DepositAccounts.com offers a When to Break a CD Calculator. However, it assumes the new CD has the same term as the remaining term on the existing CD. In other words, it compares keeping a CD for 2 more years until maturity with breaking the CD now and getting into a new 2-year CD. Here this reader was asking about
- Keeping the current CD for 2 years and buying a new 5-year CD when it matures; versus
- Breaking the CD and buying a new 7-year CD now.
The missing piece of information is what rate you can get when you buy a 5-year CD in 2 years. Nobody knows, but you can guess. If the rate 2 years from now is low, you are better off breaking the CD and getting into a higher rate now. If it is high, you may be better off just waiting until your current CD matures and getting into a higher rate then.
I didn’t find a calculator for this situation when I did a quick Google search. So I made one myself. Enter the numbers directly into the calculator below. It will do the math for you.
You enter the information about your existing CD and the new CD you are considering: the rates, the remaining term on the existing CD, the term of the new CD, and the early withdrawal penalty on each CD. You enter a guess of the rate when your existing CD matures.
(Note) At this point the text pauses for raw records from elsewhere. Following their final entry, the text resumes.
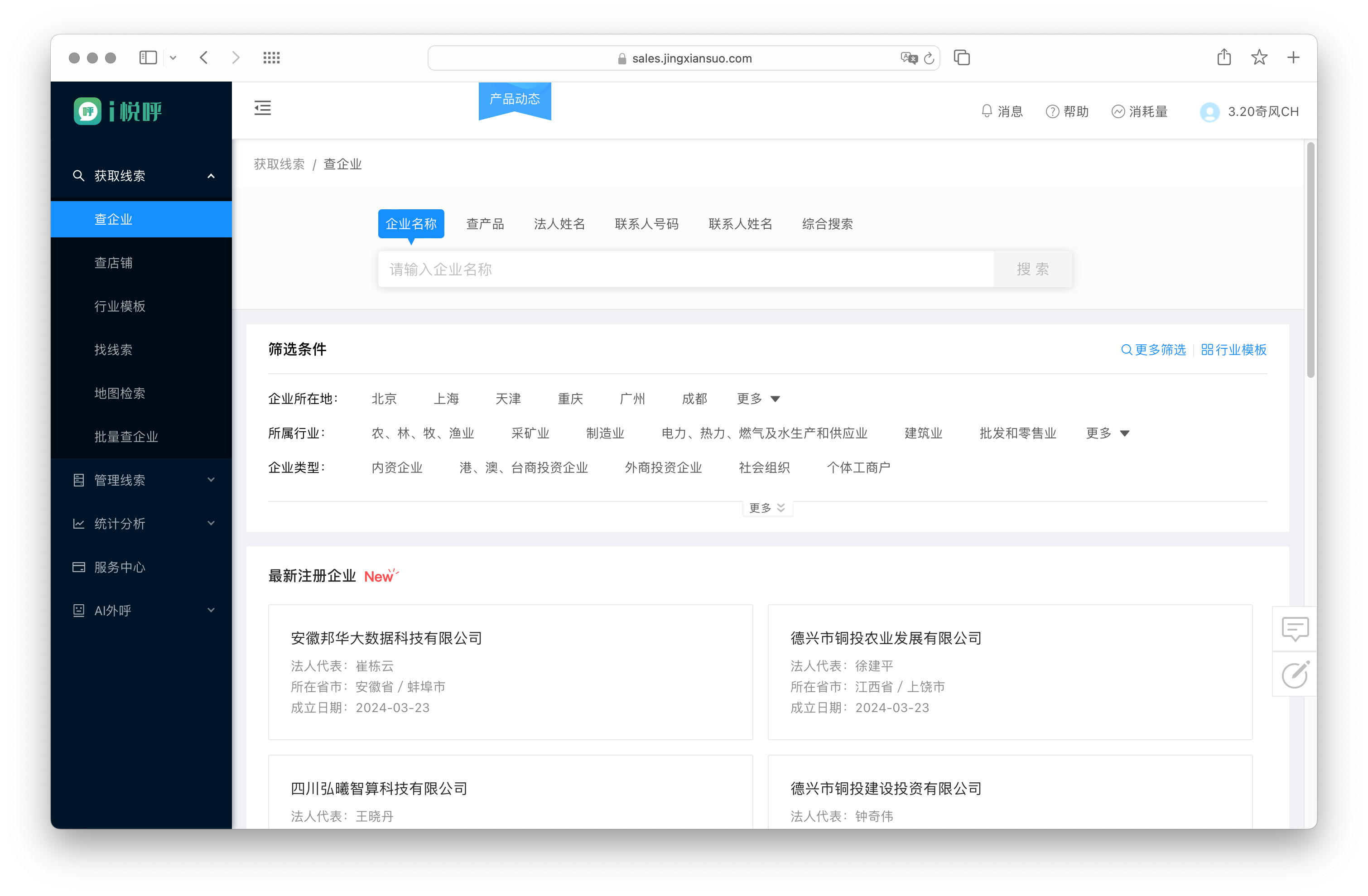This screenshot has height=896, width=1368.
Task: Click the 帮助 help icon
Action: 1052,111
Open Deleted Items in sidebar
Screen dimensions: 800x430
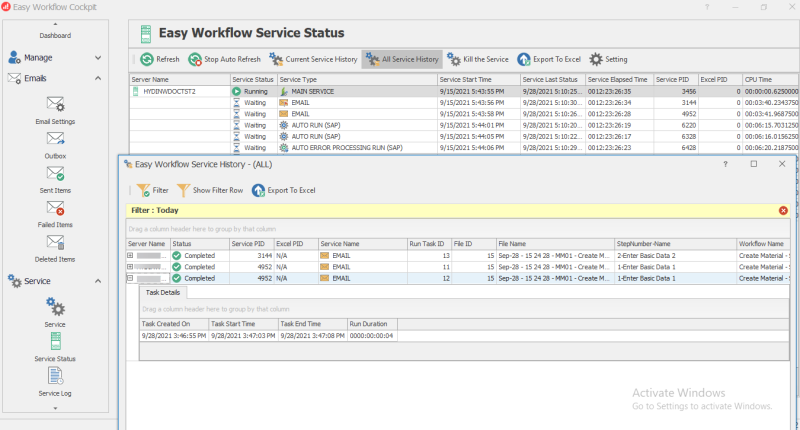point(55,244)
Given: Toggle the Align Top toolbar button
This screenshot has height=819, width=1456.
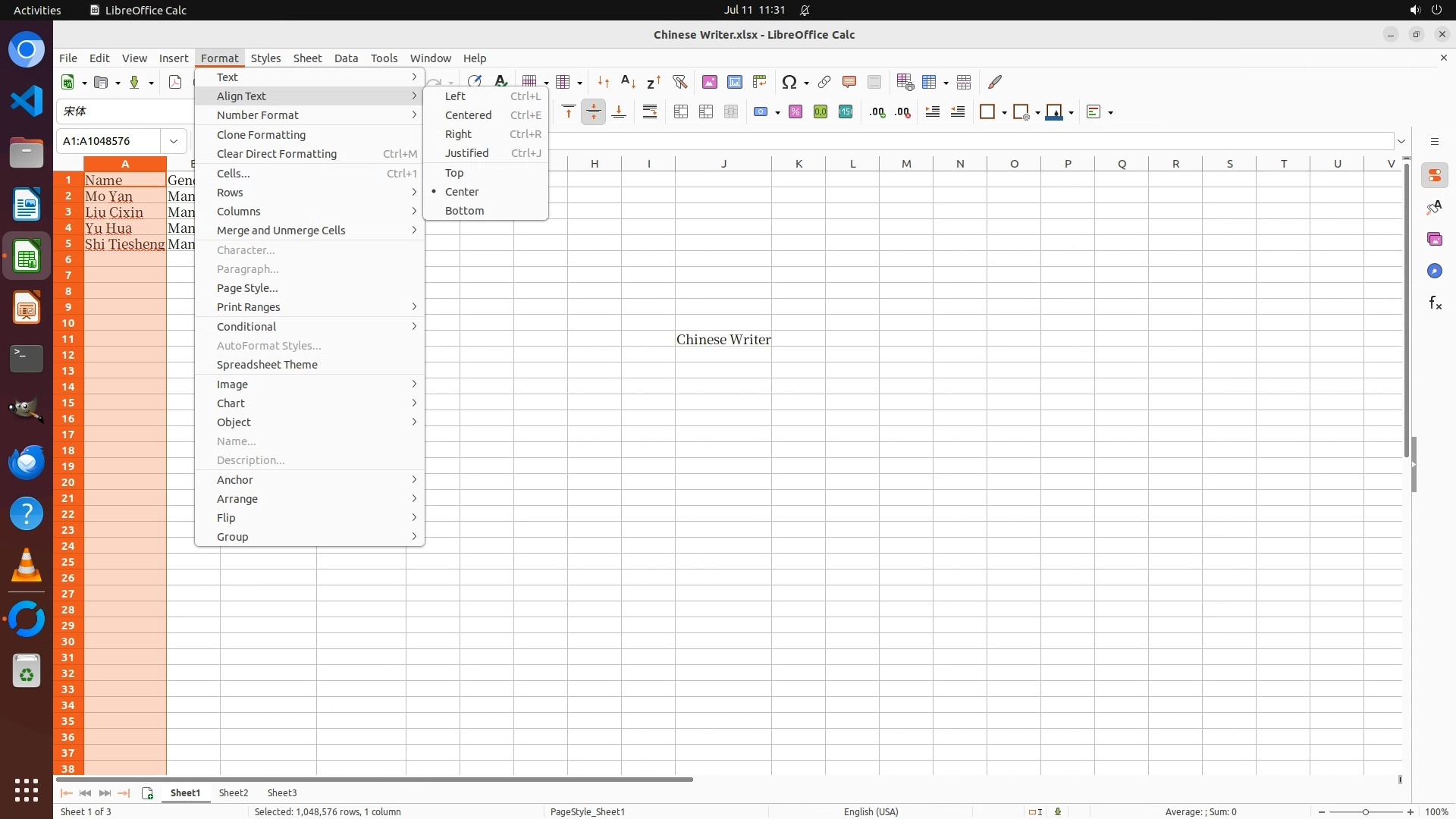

The calculator then tells you how much more you will get if you break the existing CD and buy a new longer term CD now. If that number is negative, it means you should keep the existing CD and just wait.
Because it automatically calculates, you can experiment with your guess of the rate in the future, from very low to very high. You will see how the comparison changes.
I used the numbers the reader gave me as an example: a 2% CD with 2 years remaining and an early withdrawal penalty of 2 months of interest, versus a 3% 7-year CD with an early withdrawal penalty of 6 months of interest. If in 2 years the rate on a 5-year CD is low, you are better off breaking the CD now, because otherwise you just sat on 2% for 2 years for nothing. If the rate in 2 years is high, say 6%, you also have the option to break the 3% CD again in order to get into a 6% CD at that time. The calculator also takes that into account.
In this specific example, because the early withdrawal penalty is low, it turns out you are better off breaking the 2% CD with 2 years remaining for a new 3% 7-year CD whether the rate on a 5-year CD in two years is 1% or 10%. It can go the other way if the rates and the early withdrawal penalties are different.